By Don Schweitzer
When actors Ben Affleck and Jennifer Garner announced their plans for divorce last June, the significance of their 10-year marriage became the focus of media attention. In the California Family Court a 10-year marriage is considered a long-term marriage and most expect that spousal support, if ordered, would be for a long duration. Whereas marriages with lengths less than 10 years, courts tend to order spousal support to be paid for one half the duration of the marriage.
Under the California Family Code there is room for interpretation concerning the characterization of a long-term versus a short-term marriage. For example, let’s say a couple were married for 9 years and 2 months, but they also lived together 5 years prior to getting married. The court may determine that their relationship is considered a long-term marriage. On the flip side, I have seen cases where a couple was married for more than 10 years yet the court departed from the presumption and ordered spousal support as though they had been married for only half of that time.
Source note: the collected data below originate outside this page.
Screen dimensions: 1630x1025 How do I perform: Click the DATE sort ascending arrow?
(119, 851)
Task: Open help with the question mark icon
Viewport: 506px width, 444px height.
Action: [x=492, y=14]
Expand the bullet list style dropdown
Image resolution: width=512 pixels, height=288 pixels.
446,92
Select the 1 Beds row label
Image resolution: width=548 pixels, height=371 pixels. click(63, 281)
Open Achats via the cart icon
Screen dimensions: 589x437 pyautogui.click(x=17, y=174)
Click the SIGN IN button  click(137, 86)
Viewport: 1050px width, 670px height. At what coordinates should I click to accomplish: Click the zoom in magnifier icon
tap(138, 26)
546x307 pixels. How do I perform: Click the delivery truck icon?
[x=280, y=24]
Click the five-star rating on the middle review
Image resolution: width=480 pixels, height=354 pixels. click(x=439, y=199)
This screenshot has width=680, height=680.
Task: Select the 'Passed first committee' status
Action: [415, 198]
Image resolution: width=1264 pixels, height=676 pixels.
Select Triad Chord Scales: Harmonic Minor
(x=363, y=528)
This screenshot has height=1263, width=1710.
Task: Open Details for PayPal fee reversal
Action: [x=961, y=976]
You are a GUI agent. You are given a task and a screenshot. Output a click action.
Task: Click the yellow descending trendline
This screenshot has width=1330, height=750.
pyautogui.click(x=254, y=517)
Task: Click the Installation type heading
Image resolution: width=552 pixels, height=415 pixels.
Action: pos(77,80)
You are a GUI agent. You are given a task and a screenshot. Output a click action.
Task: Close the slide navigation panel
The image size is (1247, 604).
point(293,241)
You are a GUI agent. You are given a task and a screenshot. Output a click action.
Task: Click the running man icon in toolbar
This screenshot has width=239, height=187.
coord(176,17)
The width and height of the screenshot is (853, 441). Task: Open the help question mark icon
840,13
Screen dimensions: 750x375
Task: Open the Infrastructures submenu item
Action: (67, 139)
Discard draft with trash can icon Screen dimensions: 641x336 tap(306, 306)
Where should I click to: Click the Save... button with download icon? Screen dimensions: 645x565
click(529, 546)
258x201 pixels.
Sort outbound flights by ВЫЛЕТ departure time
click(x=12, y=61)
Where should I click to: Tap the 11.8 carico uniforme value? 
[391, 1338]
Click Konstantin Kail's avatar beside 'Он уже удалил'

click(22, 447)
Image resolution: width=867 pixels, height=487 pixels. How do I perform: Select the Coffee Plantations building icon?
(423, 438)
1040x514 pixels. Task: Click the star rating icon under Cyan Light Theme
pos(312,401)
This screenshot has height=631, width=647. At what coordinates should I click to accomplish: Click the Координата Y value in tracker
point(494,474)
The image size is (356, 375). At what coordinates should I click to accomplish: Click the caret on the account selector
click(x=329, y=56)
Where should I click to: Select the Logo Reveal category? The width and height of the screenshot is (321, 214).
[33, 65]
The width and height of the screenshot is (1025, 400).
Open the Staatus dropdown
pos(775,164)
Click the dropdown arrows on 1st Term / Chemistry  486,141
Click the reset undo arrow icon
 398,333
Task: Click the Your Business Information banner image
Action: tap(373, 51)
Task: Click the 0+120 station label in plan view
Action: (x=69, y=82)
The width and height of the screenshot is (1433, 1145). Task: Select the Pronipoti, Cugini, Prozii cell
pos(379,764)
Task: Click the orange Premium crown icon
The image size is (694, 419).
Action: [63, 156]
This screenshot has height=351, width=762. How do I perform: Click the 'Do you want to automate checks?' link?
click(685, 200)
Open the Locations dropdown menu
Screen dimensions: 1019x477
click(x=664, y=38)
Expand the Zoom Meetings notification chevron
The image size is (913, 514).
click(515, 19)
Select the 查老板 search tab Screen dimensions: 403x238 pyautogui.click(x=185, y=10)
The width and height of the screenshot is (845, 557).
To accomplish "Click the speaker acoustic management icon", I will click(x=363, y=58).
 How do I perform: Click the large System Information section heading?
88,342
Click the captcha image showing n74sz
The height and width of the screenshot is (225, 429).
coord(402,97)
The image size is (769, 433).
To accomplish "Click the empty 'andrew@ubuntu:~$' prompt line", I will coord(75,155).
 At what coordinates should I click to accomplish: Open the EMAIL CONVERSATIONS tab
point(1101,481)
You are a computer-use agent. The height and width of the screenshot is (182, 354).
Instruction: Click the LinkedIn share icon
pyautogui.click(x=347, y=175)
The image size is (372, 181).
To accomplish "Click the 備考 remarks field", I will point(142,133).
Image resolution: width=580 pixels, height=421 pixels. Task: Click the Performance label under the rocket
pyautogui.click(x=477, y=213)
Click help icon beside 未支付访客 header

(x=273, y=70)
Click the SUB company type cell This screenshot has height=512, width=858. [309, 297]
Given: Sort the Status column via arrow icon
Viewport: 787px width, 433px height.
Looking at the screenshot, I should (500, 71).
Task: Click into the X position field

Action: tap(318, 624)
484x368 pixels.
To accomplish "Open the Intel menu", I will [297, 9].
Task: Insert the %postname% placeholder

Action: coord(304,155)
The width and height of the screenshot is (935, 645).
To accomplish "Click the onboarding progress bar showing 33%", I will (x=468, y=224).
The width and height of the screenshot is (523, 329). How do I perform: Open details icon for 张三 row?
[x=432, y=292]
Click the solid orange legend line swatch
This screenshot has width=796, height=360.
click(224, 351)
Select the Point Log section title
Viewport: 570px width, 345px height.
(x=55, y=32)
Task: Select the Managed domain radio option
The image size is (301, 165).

So there’s no hard and fast rule when it comes to years of marriage and support.
Frequently clients expect the court to issue “lifetime” or “permanent” spousal support. The truth of the matter is under the current law there is no such thing as “lifetime spousal support,” unless the payer foolishly signed a stipulation and is ordered to pay “non-modifiable” support until either party’s death or remarriage of the payee, which is rare.
Assume the payer is ordered to pay a significant amount of spousal support over a great length of time. The second reality is that spousal support can be modified to zero if the payee is in an accident or loses his job, and spousal support will be terminated if the payer dies or if the recipient remarries.
In California, the court has to balance out many variables when considering or denying the requested amount and length of spousal support. These variables range from income and assets, the nature and duration of the relationship, children, education level, age, standard of living and even domestic violence. And the outcome will vary case-to-case.
Spousal support does not guarantee financial support for a lifetime. In fact, the court will expect that eventually each party will reach a level of financial self-sufficiency. Over a passage of time, the court can then decrease or terminate spousal support, even when the court’s expectations of future employment have not been met. Your best financial security net is to prepare for a new means of financial income once your divorce is on track.